El texto de Vasconcelos, por supuesto, no tiene el tono agresivo de Fichte. Pero, en él, y en la sucesiva filosofía latinoamericana, sí se manifiesta continuamente el nacionalismo de Fichte: el camino a la liberación está en rechazar la influencia cultural foránea. Si queremos ser libres, los latinoamericanos debemos cultivar ideas propias, y dejar de imitar a los de afuera.

El error de Ficthe fue no haberse dado cuenta que el asumir las ideas exportadas por los ejércitos napoleónicos hubieran sido mucho más efectivas para expulsar a los opresores, y conseguir la liberación. Afrancesarse, impregnándose de preocupaciones universales, habría sido más beneficioso que aferrarse al Volksgeist alemán. Y, me temo, es el mismo error que desde Vasconcelos, ha cometido la filosofía latinoamericana: no apreciar que las ideas procedentes de otras regiones, en vez de afianzar la opresión, muchas veces pueden potenciar la liberación.

Los nacionalistas románticos confundían las preocupaciones universales, con productos culturales meramente franceses. La filosofía latinoamericana incurre en lo mismo: cree que las preocupaciones de Kant, Hume, Locke, Voltaire o Mill, conciernen sólo a Europa, y que nosotros los latinoamericanos debemos pensar otros temas. El hecho de que esos filósofos hayan sido europeos es meramente circunstancial. Han trascendido en la historia de la filosofía, no por ser europeos, sino precisamente por plantearse preguntas universales. Del mismo modo en que la ley de la gravedad no está confinada a Inglaterra (a pesar de que Newton era inglés), las preocupaciones de los grandes filósofos europeos no están confinadas a sus territorios de origen.

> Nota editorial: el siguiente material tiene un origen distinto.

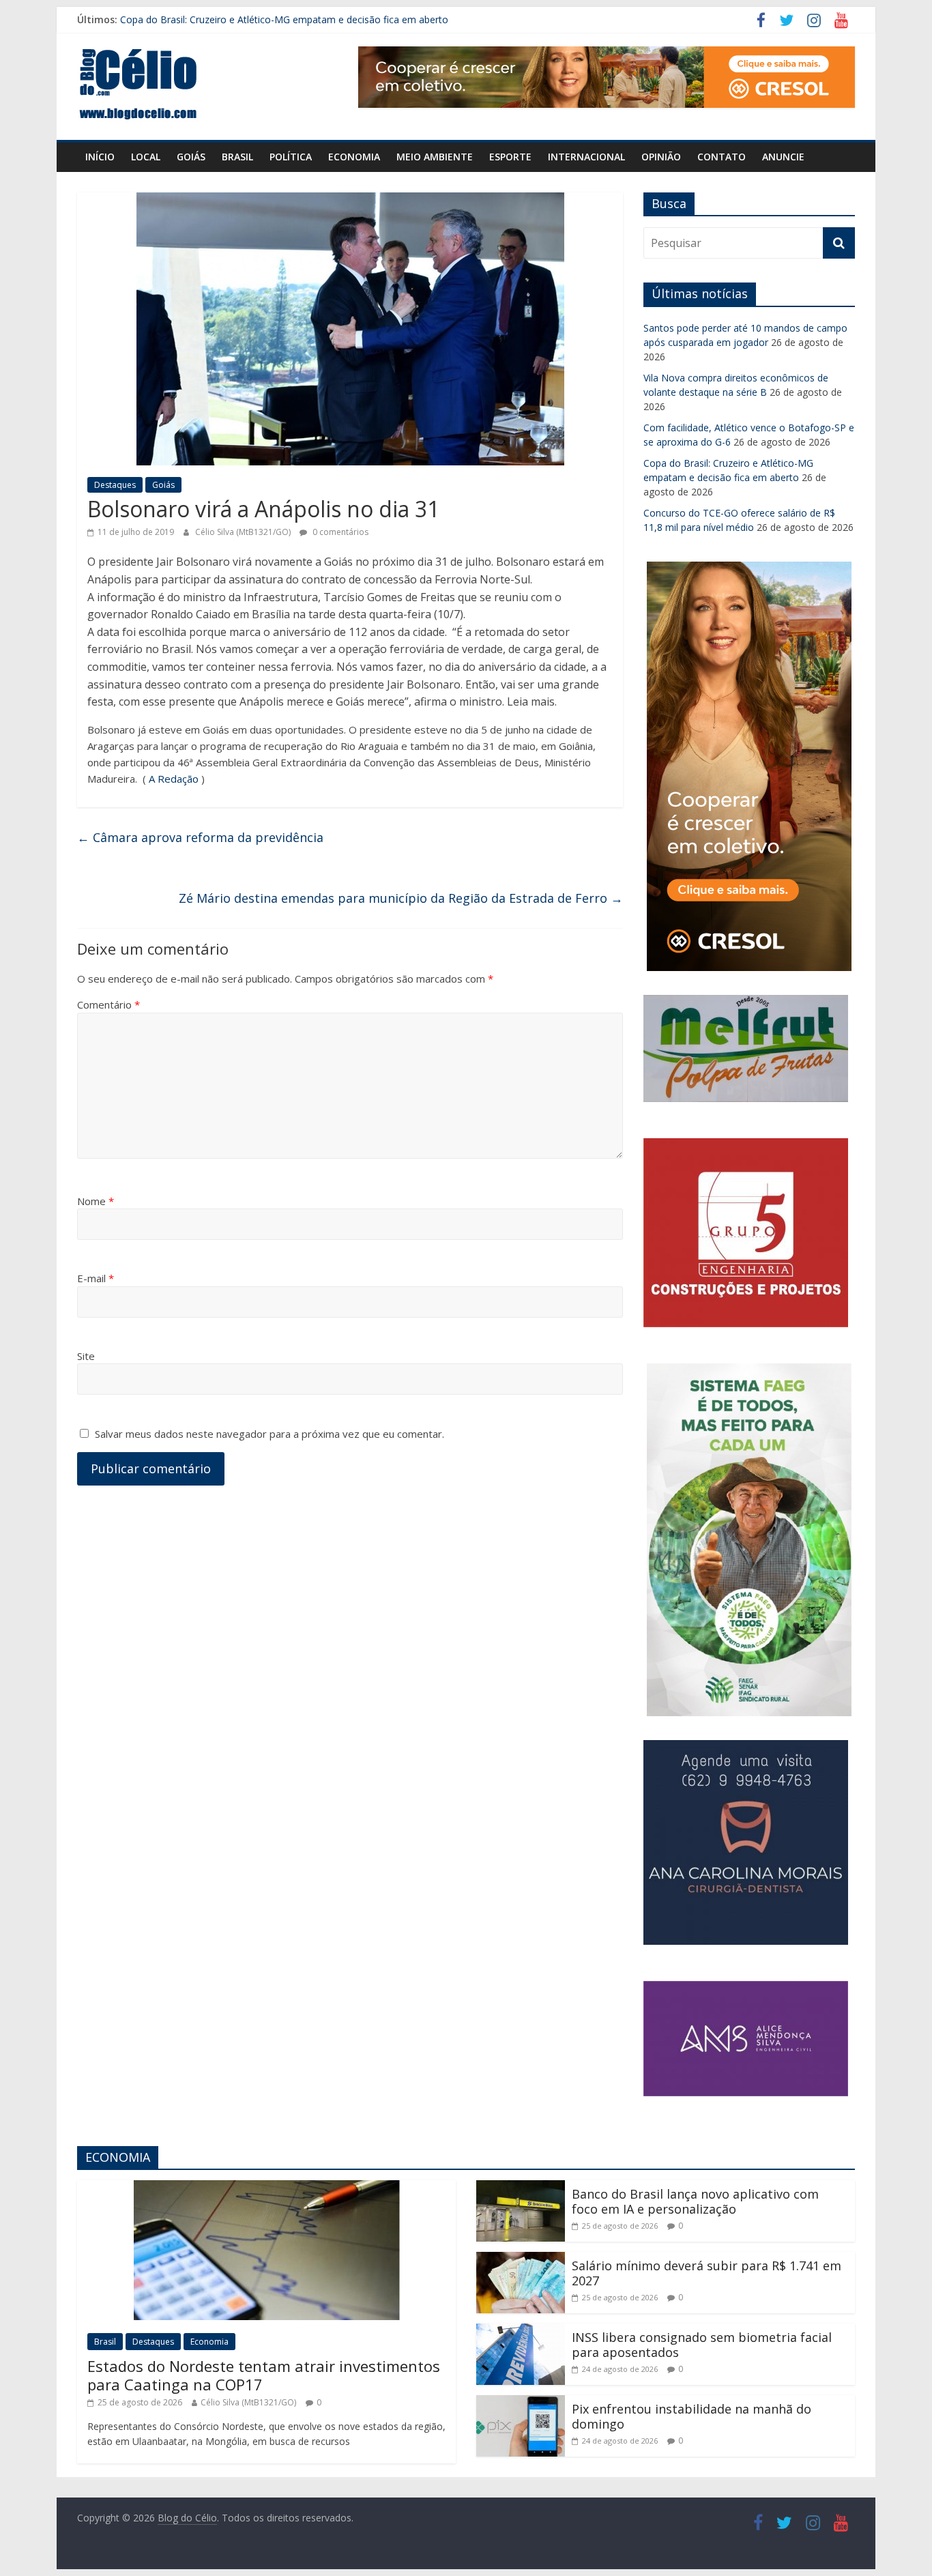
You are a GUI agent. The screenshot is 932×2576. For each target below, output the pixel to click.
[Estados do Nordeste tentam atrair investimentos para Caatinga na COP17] (267, 2188)
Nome (95, 1201)
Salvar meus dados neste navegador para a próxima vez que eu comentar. (269, 1434)
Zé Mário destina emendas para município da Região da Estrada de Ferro (401, 898)
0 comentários (339, 532)
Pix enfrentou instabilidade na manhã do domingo (691, 2416)
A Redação (174, 778)
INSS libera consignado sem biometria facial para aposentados (702, 2344)
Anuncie (783, 156)
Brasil (237, 156)
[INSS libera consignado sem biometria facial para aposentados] (520, 2331)
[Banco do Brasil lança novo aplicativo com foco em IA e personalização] (520, 2188)
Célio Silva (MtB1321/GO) (244, 532)
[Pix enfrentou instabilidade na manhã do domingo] (520, 2403)
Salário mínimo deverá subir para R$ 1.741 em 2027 (706, 2273)
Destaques (115, 485)
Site (86, 1356)
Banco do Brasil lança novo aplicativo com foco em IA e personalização (695, 2201)
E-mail (95, 1278)
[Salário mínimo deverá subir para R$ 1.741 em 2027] (520, 2260)
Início (100, 156)
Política (291, 156)
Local (145, 156)
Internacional (586, 156)
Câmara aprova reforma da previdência (200, 837)
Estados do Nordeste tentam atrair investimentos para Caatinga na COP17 (263, 2375)
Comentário (108, 1004)
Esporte (510, 156)
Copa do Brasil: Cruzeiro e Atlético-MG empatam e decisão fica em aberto (284, 19)
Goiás (191, 156)
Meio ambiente (434, 156)
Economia (354, 156)
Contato (721, 156)
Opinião (661, 156)
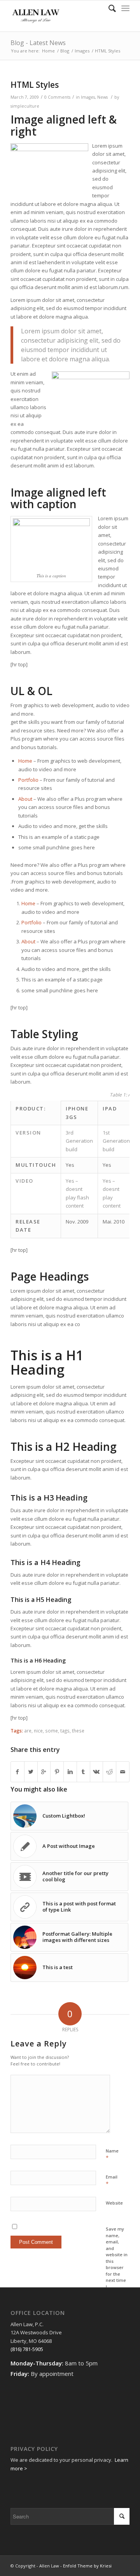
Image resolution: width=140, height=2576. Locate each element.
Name (112, 2154)
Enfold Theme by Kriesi (87, 2566)
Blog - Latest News (38, 42)
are (28, 1730)
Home (48, 51)
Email (111, 2180)
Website (114, 2203)
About (25, 798)
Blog (64, 51)
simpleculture (24, 106)
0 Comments (57, 97)
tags (65, 1730)
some (51, 1730)
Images (82, 51)
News (102, 97)
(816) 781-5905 (26, 2349)
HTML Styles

La filosofía latinoamericana corre el riesgo de quedarse estancada en sus preocupaciones nacionalistas, y no trascender. Hoy, Fichte es poco recordado en comparación con Kant o Heidegger, precisamente porque sus preocupaciones fueron más nacionalistas y menos universalistas. Un lector chino o árabe seguramente tendrá más interés en un libro de Bunge que en un libro de Vasconcelos, precisamente porque el primero plantea temas universales con los cuales el lector chino pueda relacionarse más, mientras que el segundo habla de una ‘raza’, a la cual el chino no pertenece.

El nacionalismo limita la amplitud de perspectivas de los seres humanos. La obsesión por ser diferente a los demás, por hacer algo propio, por afincarse en lo local, por conservar la identidad cultural bajo el pretexto de que así se abre camino a la liberación, empobrece la reflexión filosófica. Hay, por supuesto, temas propios de América Latina, que deben ser atendidos urgentemente por los filósofos latinoamericanos; pero no convirtamos eso en obsesión. Kant, Hume, Voltaire y otros, escribieron plenitud de tratados sobre las condiciones propias de Europa. Pero, lo que hace precisamente grande a estos filósofos es que inclinaron la balanza mucho más hacia las preocupaciones universales. En América Latina, aún estamos a tiempo de recuperar el camino universalista de la filosofía. Para salir del estancamiento localista y asegurar que nos lean en otras regiones del mundo y en épocas futuras, debemos plantear temas que sean relevantes en otras regiones del mundo y en épocas futuras. El mejor modo de hacer esto, entonces, es retomar la senda que ya los mismos mayas, aztecas, incas, filósofos coloniales y filósofos positivistas habían iniciado: plantearse las preguntas universales.